PMDAでは、再生医療等の安全性の確保等に関する法律(再生医療等安全性確保法)における、特定細胞加工物製造許可調査申請に基づく、細胞培養加工施設の構造設備基準への適合性調査及び立入検査・質問を行っています。
PMDAが実施する特定細胞加工物製造許可調査の流れについて
申請書等の提出から許可証が交付されるまでの大まかな流れをお示しします。
参考資料1 許可申請から許可証交付までの大まかな流れ(イメージ図)
特定細胞加工物製造許可調査の事前提出資料について
特定細胞加工物製造許可調査に当たって提出すべき資料は、法第35条第2項において「細胞培養加工施設の構造設備に関する書類」及び「その他厚生労働省で定める書類」と規定されているところですが、具体的には下記のとおりです。これらの資料を、下記URLリンク先の記載内容(「(1) 電子メールによる提出の可否」を除く。)を参照し、電子メール又は郵送にてご提出ください。(郵送の場合は2部。CD-ROMの郵送も可。)
https://www.pmda.go.jp/review-services/gmp-qms-gctp/gmp/0019.html
留意事項
(1) 調査申請時に提出済みの資料については、変更が生じた場合のみご提出ください。
(2) 製造しようとする特定細胞加工物の種類や対象工程により、以下の資料に加えて追加の資料提出を要求する場合がございます。
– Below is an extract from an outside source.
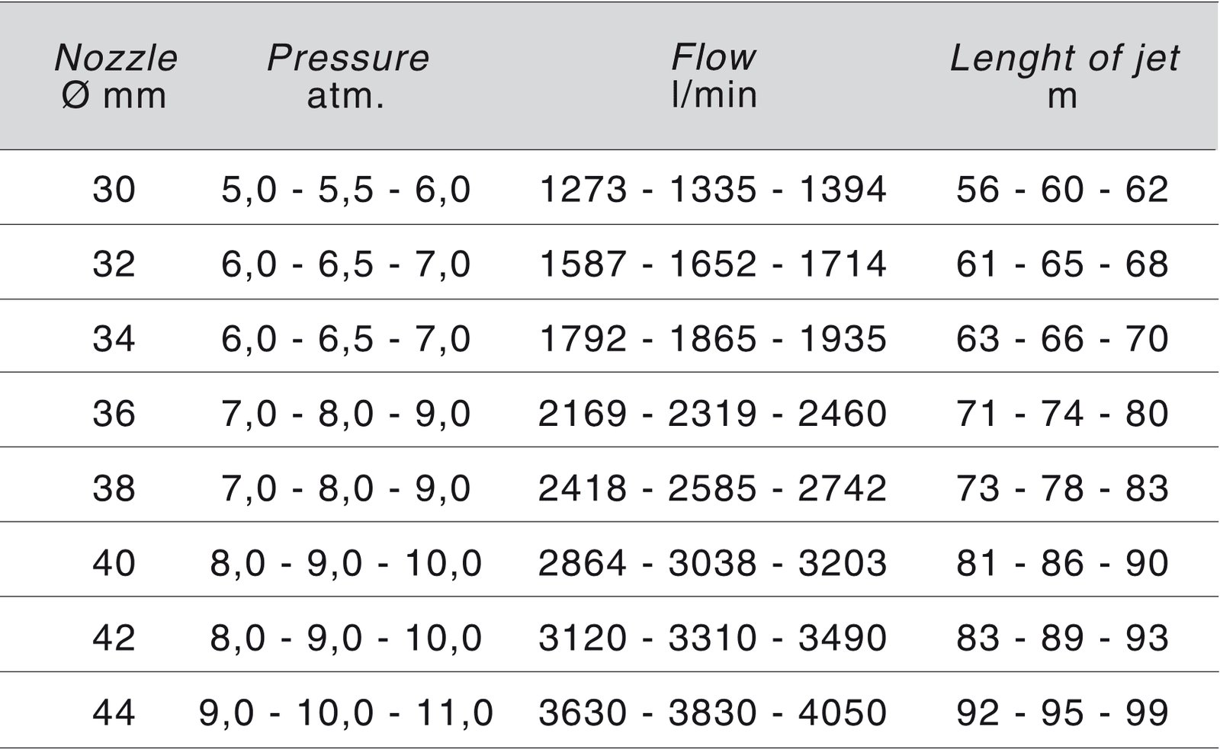Viewport: 1220px width, 749px height.
Task: Select the nozzle 36 cell
Action: click(x=114, y=413)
(3) 英語以外の外国語については、概要を日本語又は英語により作成して添付してください。
事前提出資料の一覧
- 清浄度確認報告書
- 細胞加工施設の無菌操作等区域及び清浄度管理区域の清浄度を確認した際の報告書等を提出してください。
- 会社概要(事業内容、組織図、沿革、事業所等)
- 文書体系図も含めてください。
- 細胞培養加工施設付近略図
- 航空写真等、周囲の状況がわかるものとしてください。
- 細胞培養加工施設敷地内の建物の配置図
- 細胞培養加工施設と同一敷地内にある建物は全て記載してください。
- ビルのフロアの一部を細胞培養加工施設として用いる場合、当該フロアにおける細胞培養加工施設の周辺の状況が分かる図面としてください。
- 細胞培養加工施設平面図
- 製造工程に必要な室名及び面積が識別できるものとしてください。(例:事務室、秤量室、調製室(混合、溶解、ろ過等)、充てん室、閉そく室、包装室、試験検査室、動物飼育舎、原料等の倉庫)
- 当該施設の製造施設・設備機器について必要な事項(主要な装置の設置場所と装置の名称等)を含めてください。
- 人・資材等の各種動線、施設内の環境管理区分(清浄度の定義を含む。)、室間差圧(Pa)の情報を含めて下さい。
- 図面は文字を読み取れるサイズでご準備下さい。
- 製造をしようとする特定細胞加工物の一覧表
- 細胞培養加工施設の概要
- 製造をしようとする特定細胞加工物の製造工程に関する資料
- 製造をしようとする特定細胞加工物のどの工程を担うのかわかる内容のもの(製造工程のフロー図でも可)を提出してください。
- 年間製造ロット数及びロットサイズを含めてください。
- 当該細胞加工施設で実施しようとする試験検査一覧及び概要
- 申請時に判明している範囲で記載してください。
- 構造設備の概要一覧表(様式3-1)
- 外部試験検査機関を利用する場合には、他の試験検査機関等の利用概要(様式3-2)もあわせて提出してください。
- ユーティリティーシステム(空調システム、製造用水システム、廃水システム)の概要
- 空調システムに関しては、施設内の環境管理の区分との関係も含めて、空調の系統の数及びその区別(各系統の空気の供給先を含む。)について記載してください。
- 製造用水システムに関しては、使用する製造用水の種類及びシステムのフローについて記載してください。
- 廃水システムに関しては、最終処理の原理について記載ください。
- 他のユーティリティ(蒸気、圧搾空気、窒素等)があれば、概要を記載してください。
- 廃棄物処理の概要
- 当該施設で発生する廃棄物の種類及び廃棄方法について記載ください。
- 外部に処理を委託する場合には、製造施設で実施する処理の方法及び一時保管場所も説明してください。
指摘事項改善結果報告書の様式について
指摘事項書により指摘を受けた事項については、文書にて改善状況をご報告ください。以下に参考となる様式を示しますが、必要な事項を記入の上、各調査担当者宛に電子メール又は郵送にてご提出ください。